Everyone feels lonely from time to time, but according to a recent study, loneliness has doubled in the United States, despite all of the social media interactions people are involved with.
The study, conducted at the University of Chicago found that loneliness has doubled in the U.S. since the 1980s, affecting up to 60 million Americans. All these feelings of isolation can increase a person’s chances of premature death by 14 percent and early death in the elderly by 45 percent.
John Cacioppo, a social neurologist at the University of Chicago and the author of Loneliness: Human Nature and the Need for Social Connection, found that loneliness affects the immune system and can be as damaging as obesity or smoking. Loneliness, he writes in his study, impairs immune function, boosts inflammation and can lead to heart disease, arthritis, diabetes and even dementia, cancer and fatigue.
“Human beings are social animals. Socializing with others is an essential need for most of us,” said Dr. Brent Blaisdell, a licensed marriage and family therapist and Intermountain employee assistance program coordinator at McKay-Dee Hospital. “The research is quite clear. People need people. Those that have a robust social network simply do better mentally, physically, and emotionally than those that do not.”
Chase Bailey, a family nurse practitioner at the Ogden Clinic said there is an obvious and well documented interaction between the development of stress and disease. The more frequently an individual experiences depression, seasonal affective disorder, or loneliness, the more likely they are to contract everyday illnesses such as the cold.

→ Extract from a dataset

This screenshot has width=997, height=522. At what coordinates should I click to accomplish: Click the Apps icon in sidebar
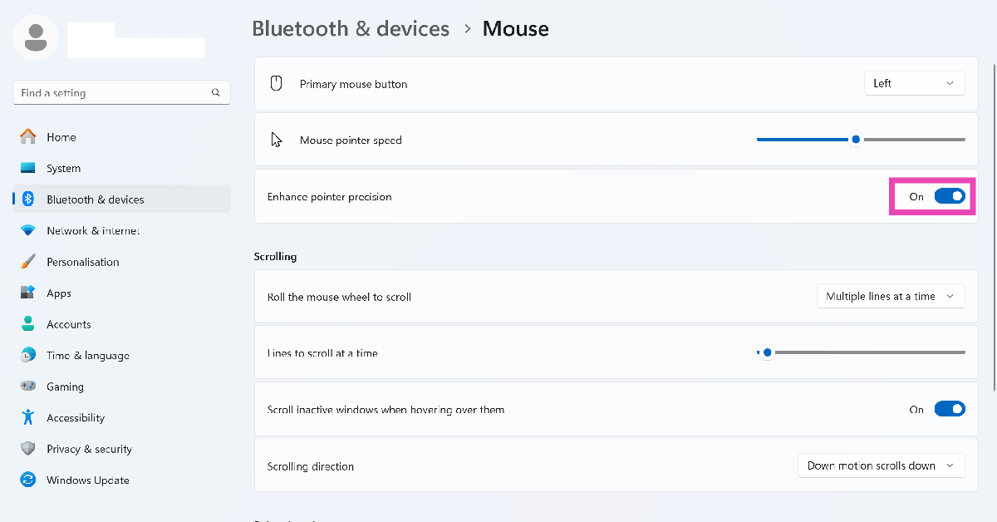(x=28, y=293)
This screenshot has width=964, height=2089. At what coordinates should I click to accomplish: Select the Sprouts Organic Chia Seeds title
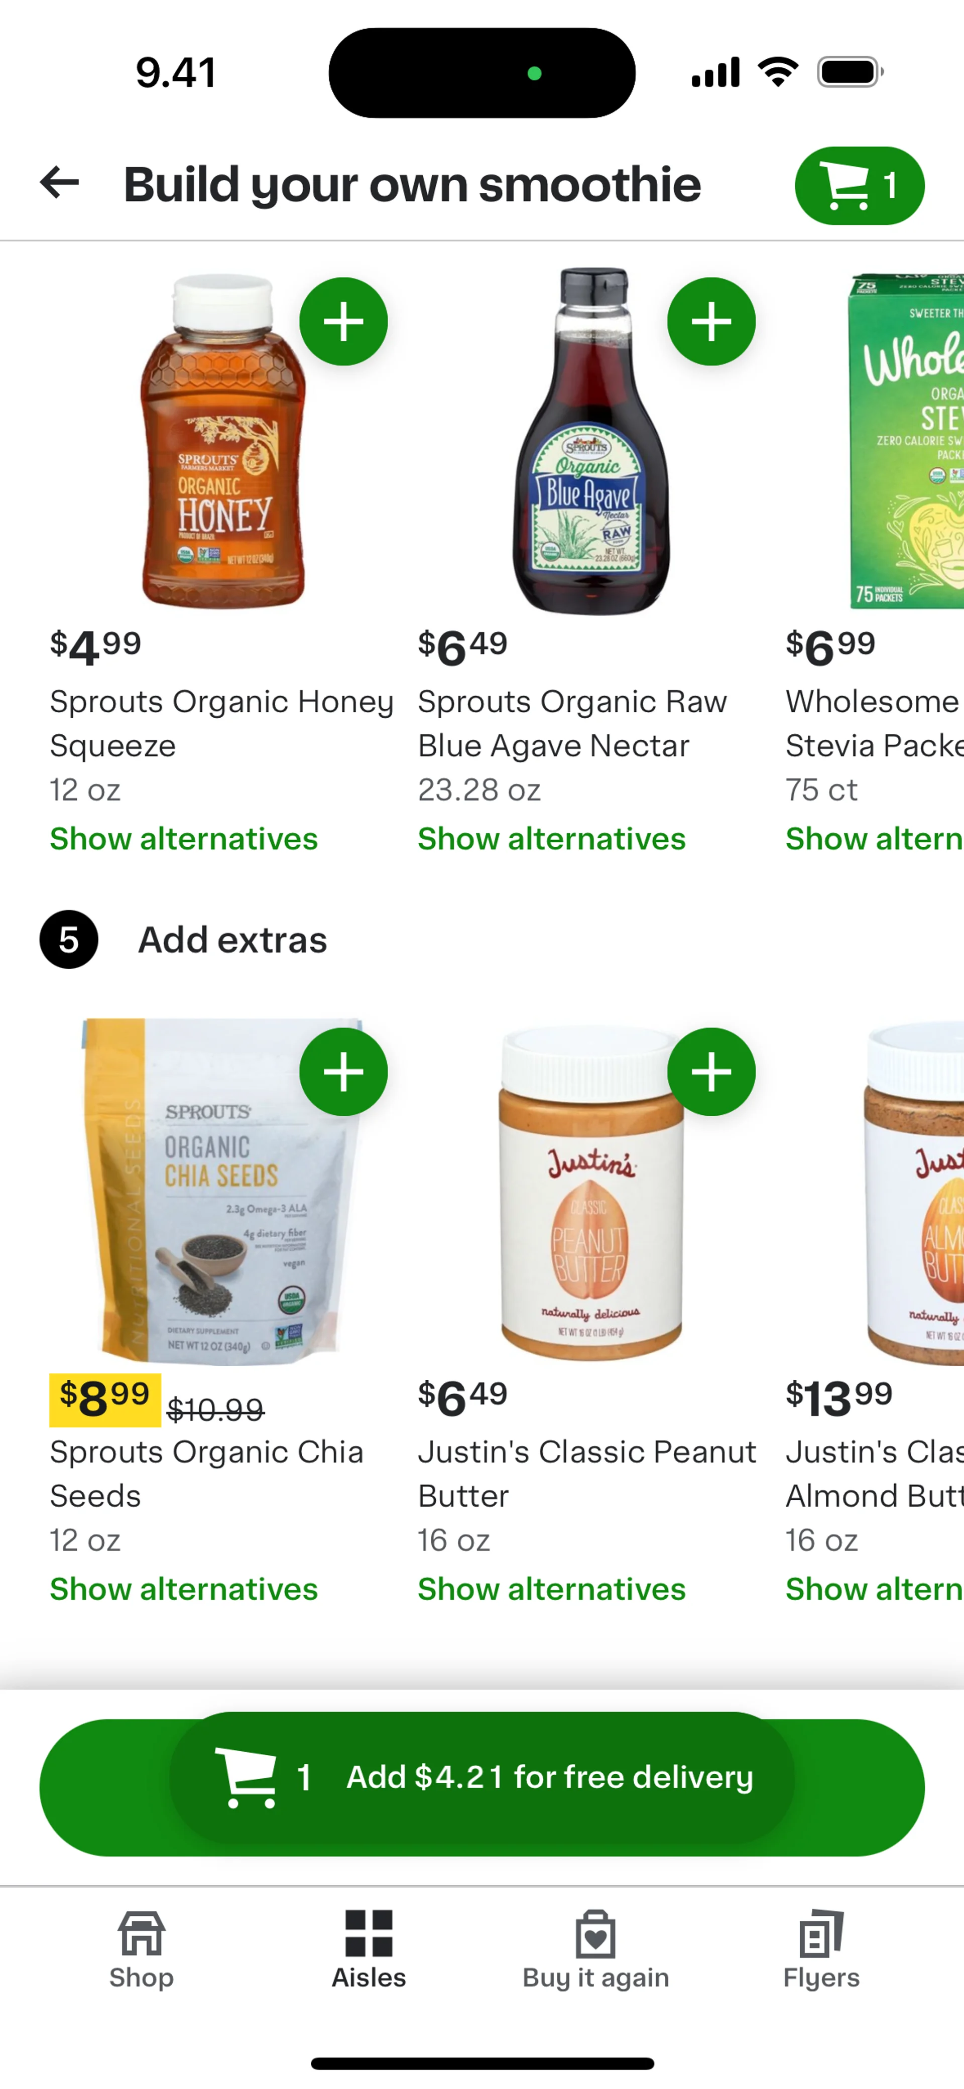[207, 1473]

“Additionally, chronic illnesses and depression are associated in that many patients who suffer from chronic health problems are also lonely and depressed,” Bailey said.
Being alone is not the same as being lonely, the experts say. Everyone needs alone time and space away from the rest of the world. However, loneliness is a feeling that something is missing in your life. It’s a feeling of complete isolation, even though you are surrounded by others. A person can have 4,000 friends on Facebook and still feel lonely.
And while Facebook, Twitter and Instagram are a convenient way to connect, Blaisdell said it often lacks the depth, context and intimacy that face to face interaction supplies. Sometimes, all of our Internet connections aren’t helping and may be making things worse.
“For those unfortunate few that are homebound due to some disability social media is a godsend. But for the rest of us I’m afraid it has become a quick and superficial way to ‘act’ connected, but ultimately I’m not sure it makes us ‘feel’ more connected,” Blaisdell said. “So, while many people are reporting being connected to hundreds of others via social media, I’m not sure they are truly feeling that way. Thus, we are hearing reports of increased loneliness in the midst of a dramatic increase in social media connectedness.”
“I’m not sure that loneliness in of itself is being reported or portrayed as an epidemic problem in our general media. However, there has been an increased awareness of mental health disorders including depression, anxiety, and mood disorders,” he said.
Bailey said as a general rule the healthcare consuming public is much more aware and astute regarding the warning signs of mental illness and depression. As these issues have become more acceptable patients seem more likely to consult their doctor for treatment.
So how does one overcome loneliness? Bailey said it generally takes a multifactorial treatment approach. Patient’s may benefit from counseling, exercise, structured activities they enjoy, communicating with others, and in severe cases utilization of medications, and formal psychology.
Blaisdell said we must all acknowledge our need to be connected with others. It’s important to our overall well being. This is a need, not a weakness.
“Therefore, if having a healthy and robust social network is essential to our well being then we should take the time and develop some skills to enable our relationships to flourish,” he said.
Blaisdell said some steps to avoid loneliness and the mirage of social media connectedness include using social media for what it’s intended for, which is to stay conveniently connected through updates,small talk, and quick news reports.
“Take social media ‘time outs’. Not only is the social media world keeping us from connecting at a deeper level, our electronic devices get in the way of interpersonal connection even when we are with one another,” he said. “Take a look around you right now and look what others are doing. Most of them have their noses buried in their electronic devises. Carve out time and utilize some energy to interact face to face and eye to eye with others.”
Get out of your social media comfort zone. Putt down your smartphone/ipad/computer and go communicate directly with someone.
“You’ve done it before, you can do it again,” Blaisdell said. “You’ll be amazed at the results. When you are able to see body language, hear voice tone and understand context of an interpersonal interaction you open the door to better listening and deeper connection. Thus, significantly reducing the pains of loneliness.”
In addition, it’s important for individuals to understand that there is no one size fits all treatment and many patients require a number of different treatment approaches before becoming successful, Bailey said.
“Patient’s and family should consult with her primary care physician regarding signs and symptoms of depression. Loneliness and depression are not problems one should expect to become content with accepting,” Bailey said. “There are treatments available, and there is light at the end of the tunnel. Each local hospital as a team of crisis workers available in the emergency room should patient’s or family members develop thoughts of harming himself or others.”